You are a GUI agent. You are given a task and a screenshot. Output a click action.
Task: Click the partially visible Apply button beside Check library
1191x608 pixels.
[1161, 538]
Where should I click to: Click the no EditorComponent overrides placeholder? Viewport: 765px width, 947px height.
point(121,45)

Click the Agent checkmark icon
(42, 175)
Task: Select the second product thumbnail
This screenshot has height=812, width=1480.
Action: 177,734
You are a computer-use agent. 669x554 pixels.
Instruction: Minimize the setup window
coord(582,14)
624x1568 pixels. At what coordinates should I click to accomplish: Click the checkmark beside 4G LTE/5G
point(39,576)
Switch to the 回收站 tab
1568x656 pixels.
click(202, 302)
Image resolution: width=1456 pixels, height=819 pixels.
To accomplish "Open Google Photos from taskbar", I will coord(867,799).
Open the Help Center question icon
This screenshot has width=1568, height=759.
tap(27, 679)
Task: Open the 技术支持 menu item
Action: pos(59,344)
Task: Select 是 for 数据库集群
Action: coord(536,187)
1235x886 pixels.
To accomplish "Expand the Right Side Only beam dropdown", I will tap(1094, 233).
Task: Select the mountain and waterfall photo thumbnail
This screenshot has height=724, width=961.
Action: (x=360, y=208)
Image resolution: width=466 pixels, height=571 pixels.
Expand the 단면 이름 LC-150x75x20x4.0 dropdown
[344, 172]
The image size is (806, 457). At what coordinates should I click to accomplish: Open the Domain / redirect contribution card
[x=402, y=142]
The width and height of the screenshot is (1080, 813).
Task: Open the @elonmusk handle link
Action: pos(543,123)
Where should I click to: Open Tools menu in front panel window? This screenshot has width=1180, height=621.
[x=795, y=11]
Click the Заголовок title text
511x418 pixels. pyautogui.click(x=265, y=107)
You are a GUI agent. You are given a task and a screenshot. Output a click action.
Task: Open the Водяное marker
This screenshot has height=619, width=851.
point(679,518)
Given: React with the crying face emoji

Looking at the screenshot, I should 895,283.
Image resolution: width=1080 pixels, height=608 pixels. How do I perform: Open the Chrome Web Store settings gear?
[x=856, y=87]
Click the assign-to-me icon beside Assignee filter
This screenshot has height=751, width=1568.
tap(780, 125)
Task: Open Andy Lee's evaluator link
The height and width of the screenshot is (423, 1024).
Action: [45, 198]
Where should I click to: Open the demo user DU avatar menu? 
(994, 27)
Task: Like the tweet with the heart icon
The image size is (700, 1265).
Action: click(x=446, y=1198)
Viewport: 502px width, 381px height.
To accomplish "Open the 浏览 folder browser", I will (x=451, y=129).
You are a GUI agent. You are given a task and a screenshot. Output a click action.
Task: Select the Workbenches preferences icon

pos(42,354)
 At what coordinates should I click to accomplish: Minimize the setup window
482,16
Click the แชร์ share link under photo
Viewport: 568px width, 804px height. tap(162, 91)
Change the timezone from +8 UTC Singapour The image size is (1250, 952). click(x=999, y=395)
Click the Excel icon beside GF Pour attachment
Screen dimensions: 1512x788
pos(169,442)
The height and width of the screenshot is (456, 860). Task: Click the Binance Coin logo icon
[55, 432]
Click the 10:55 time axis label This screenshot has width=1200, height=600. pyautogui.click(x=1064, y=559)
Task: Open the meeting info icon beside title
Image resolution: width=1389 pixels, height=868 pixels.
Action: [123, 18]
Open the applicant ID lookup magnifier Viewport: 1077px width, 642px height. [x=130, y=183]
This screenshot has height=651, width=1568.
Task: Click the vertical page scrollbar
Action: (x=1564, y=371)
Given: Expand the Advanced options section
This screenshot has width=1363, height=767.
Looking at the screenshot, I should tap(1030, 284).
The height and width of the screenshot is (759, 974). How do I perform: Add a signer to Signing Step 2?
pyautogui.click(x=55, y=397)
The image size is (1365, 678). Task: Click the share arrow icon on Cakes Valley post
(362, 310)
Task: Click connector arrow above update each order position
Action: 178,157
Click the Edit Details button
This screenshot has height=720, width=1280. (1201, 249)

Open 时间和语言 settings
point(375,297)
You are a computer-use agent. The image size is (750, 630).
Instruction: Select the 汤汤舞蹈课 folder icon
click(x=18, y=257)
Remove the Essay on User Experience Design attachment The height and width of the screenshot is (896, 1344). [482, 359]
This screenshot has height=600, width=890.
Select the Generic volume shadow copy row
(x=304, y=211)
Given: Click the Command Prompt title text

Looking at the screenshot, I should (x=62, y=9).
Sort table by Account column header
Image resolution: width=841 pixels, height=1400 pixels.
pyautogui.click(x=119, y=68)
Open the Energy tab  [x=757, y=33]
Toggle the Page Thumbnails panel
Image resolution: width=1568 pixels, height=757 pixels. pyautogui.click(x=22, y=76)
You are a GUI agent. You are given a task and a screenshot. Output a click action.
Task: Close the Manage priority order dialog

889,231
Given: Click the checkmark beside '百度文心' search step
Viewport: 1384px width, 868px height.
-----
* TASK OBJECTIVE: Rewrite all of the data above with "GUI agent" replaced by "desktop assistant" wherever it occurs, leaving everything else unchanged.

* TASK RESULT:
You are a desktop assistant. You are given a task and a screenshot. Output a click action.
Task: Click the partially visible Apply button beside Check library
1191x608 pixels.
[1161, 538]
Where should I click to: Click the no EditorComponent overrides placeholder? Viewport: 765px width, 947px height.
point(121,45)

Click the Agent checkmark icon
(42, 175)
Task: Select the second product thumbnail
This screenshot has height=812, width=1480.
Action: 177,734
You are a computer-use agent. 669x554 pixels.
Instruction: Minimize the setup window
coord(582,14)
624x1568 pixels. At what coordinates should I click to accomplish: Click the checkmark beside 4G LTE/5G
point(39,576)
Switch to the 回收站 tab
1568x656 pixels.
click(202, 302)
Image resolution: width=1456 pixels, height=819 pixels.
To accomplish "Open Google Photos from taskbar", I will coord(867,799).
Open the Help Center question icon
This screenshot has width=1568, height=759.
tap(27, 679)
Task: Open the 技术支持 menu item
Action: pos(59,344)
Task: Select 是 for 数据库集群
Action: coord(536,187)
1235x886 pixels.
To accomplish "Expand the Right Side Only beam dropdown", I will tap(1094, 233).
Task: Select the mountain and waterfall photo thumbnail
This screenshot has height=724, width=961.
Action: (x=360, y=208)
Image resolution: width=466 pixels, height=571 pixels.
Expand the 단면 이름 LC-150x75x20x4.0 dropdown
[344, 172]
The image size is (806, 457). At what coordinates should I click to accomplish: Open the Domain / redirect contribution card
[x=402, y=142]
The width and height of the screenshot is (1080, 813).
Task: Open the @elonmusk handle link
Action: pos(543,123)
Where should I click to: Open Tools menu in front panel window? This screenshot has width=1180, height=621.
[x=795, y=11]
Click the Заголовок title text
511x418 pixels. pyautogui.click(x=265, y=107)
You are a desktop assistant. You are given a task and a screenshot. Output a click action.
Task: Open the Водяное marker
This screenshot has height=619, width=851.
point(679,518)
Given: React with the crying face emoji

Looking at the screenshot, I should 895,283.
Image resolution: width=1080 pixels, height=608 pixels. How do I perform: Open the Chrome Web Store settings gear?
[x=856, y=87]
Click the assign-to-me icon beside Assignee filter
This screenshot has height=751, width=1568.
tap(780, 125)
Task: Open Andy Lee's evaluator link
The height and width of the screenshot is (423, 1024).
Action: [45, 198]
Where should I click to: Open the demo user DU avatar menu? 
(994, 27)
Task: Like the tweet with the heart icon
The image size is (700, 1265).
Action: click(x=446, y=1198)
Viewport: 502px width, 381px height.
To accomplish "Open the 浏览 folder browser", I will (x=451, y=129).
You are a desktop assistant. You are given a task and a screenshot. Output a click action.
Task: Select the Workbenches preferences icon

pos(42,354)
 At what coordinates should I click to accomplish: Minimize the setup window
482,16
Click the แชร์ share link under photo
Viewport: 568px width, 804px height. tap(162, 91)
Change the timezone from +8 UTC Singapour The image size is (1250, 952). click(x=999, y=395)
Click the Excel icon beside GF Pour attachment
Screen dimensions: 1512x788
pos(169,442)
The height and width of the screenshot is (456, 860). Task: Click the Binance Coin logo icon
[55, 432]
Click the 10:55 time axis label This screenshot has width=1200, height=600. pyautogui.click(x=1064, y=559)
Task: Open the meeting info icon beside title
Image resolution: width=1389 pixels, height=868 pixels.
Action: [123, 18]
Open the applicant ID lookup magnifier Viewport: 1077px width, 642px height. [x=130, y=183]
This screenshot has height=651, width=1568.
Task: Click the vertical page scrollbar
Action: (x=1564, y=371)
Given: Expand the Advanced options section
This screenshot has width=1363, height=767.
Looking at the screenshot, I should tap(1030, 284).
The height and width of the screenshot is (759, 974). How do I perform: Add a signer to Signing Step 2?
pyautogui.click(x=55, y=397)
The image size is (1365, 678). Task: Click the share arrow icon on Cakes Valley post
(362, 310)
Task: Click connector arrow above update each order position
Action: 178,157
Click the Edit Details button
This screenshot has height=720, width=1280. (1201, 249)

Open 时间和语言 settings
point(375,297)
You are a computer-use agent. The image size is (750, 630).
Instruction: Select the 汤汤舞蹈课 folder icon
click(x=18, y=257)
Remove the Essay on User Experience Design attachment The height and width of the screenshot is (896, 1344). [482, 359]
This screenshot has height=600, width=890.
Select the Generic volume shadow copy row
(x=304, y=211)
Given: Click the Command Prompt title text

Looking at the screenshot, I should (x=62, y=9).
Sort table by Account column header
Image resolution: width=841 pixels, height=1400 pixels.
pyautogui.click(x=119, y=68)
Open the Energy tab  [x=757, y=33]
Toggle the Page Thumbnails panel
Image resolution: width=1568 pixels, height=757 pixels. pyautogui.click(x=22, y=76)
You are a desktop assistant. You are given a task and a screenshot. Output a click action.
Task: Close the Manage priority order dialog

889,231
Given: Click the checkmark beside '百度文心' search step
Viewport: 1384px width, 868px height.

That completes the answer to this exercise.